The Widom Larsen theory claims that the process going on in the cold fusion systems is that protons are absorbing electrons on the surface of the metal, where there is an inhomogenous electric field which can be very strong, and turning into neutrons. These neutrons then catalyze a bunch of energy releasing nuclear transformations. The mechanism is through the weak force, not the nuclear force.

It is preposterous, because there is a 1MeV mass difference between the proton and neutron, which is greater than the mass energy of the electron. It would be as reasonable to say that electron-positron pairs are produced at the surface of a metal. They aren't, and they can't be.

The strong electric fields at the surface of a metal are only so strong that they produce eV level energies for accelerating charged particles from the metal to infinity. There are no further energies available to bridge the gap to 1MeV of energy, and Widom and Larson simply make up this energy, by unphysical ansatzes for the near-surface field and made up energy balance requirements that pretend that MeV's of energy magically appear in individual particles on a metal surface.

Even if you admit that you made neutrons, we know what happens to metals under neutron bombardment--- the nuclei absorb the neutrons to get one unit heavier, the neutrons decay in a characteristic way in interstitials of the metal, leading to Wigner's disease, the neutrons escape in large numbers to trigger neutron detectors elsewhere (they are an uncharged and therefore highly penetrating form of radiation). They would not lead to any significant energy production (the same energy used to form the neutrons would be rereleased in their decay, aside from the comparatively little energy released in neutron absorption. He wouldn't be produced in any great quantities, although there would be some tritium).

Further, the formation of neutrons would catalyze transformations of +1 mass unit in the nuclei, leading Pd to transform to a heavier isotope, or into Silver through beta decay, if too many neutrons are present. This is categorically not observed in cold-fusion cells, what you see are a bunch of isotopes scattered at random in the periodic table in trace amounts, with all sorts of isotope ratios.

The theory does not work, it is energetically forbidden, and even if you put that aside, it does not explain the observed phenomenon--- heat production, He production, and elemental transmutations in Pd/d cells with a very wide spectrum of atomic weights.

The only reasonable explanation I have seen is the one I explained here: Why is cold fusion considered bogus? . The idea is that the KeV levels of inner shell electrons are exchanging energy with deuterium in the lattice, leading to fusion at 10KeV energies, which dumps its energy electrostatically into electrons or other nuclei, rather than by ejecting a neutron or proton. This process can explain most of the observations. It is possible that the deuterons form some sort of long-lived Rydberg-matter like state using the excitations deep inside the metal, or that they form metastable bands at KeV energies which cannot efficiently decay.

But independent of the true explanation, Widom-Larson doesn't make sense, because the theory is just a bunch of words strung together with no coherent relation to known weak interaction theory, or to energy conservation, or to surface theory of metals, or to known nuclear physics of neutrons. But one must commend Widom and Larson in one respect--- they were willing to believe the experimental data over their more powerful colleagues' head-in-the-sand denials. This makes it a little painful to criticize their theory, even though it is cockamamie nonsense.

------------------------

In the text on the Widom-Larsen theory, which force is the theory's proposed mechanism said to act through?

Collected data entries
------------------------

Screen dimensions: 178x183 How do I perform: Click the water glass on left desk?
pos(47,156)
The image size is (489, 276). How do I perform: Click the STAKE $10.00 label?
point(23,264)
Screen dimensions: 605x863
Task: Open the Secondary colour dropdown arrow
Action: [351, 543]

------------------------

■ **Answer to the problem**: The weak force, not the nuclear force.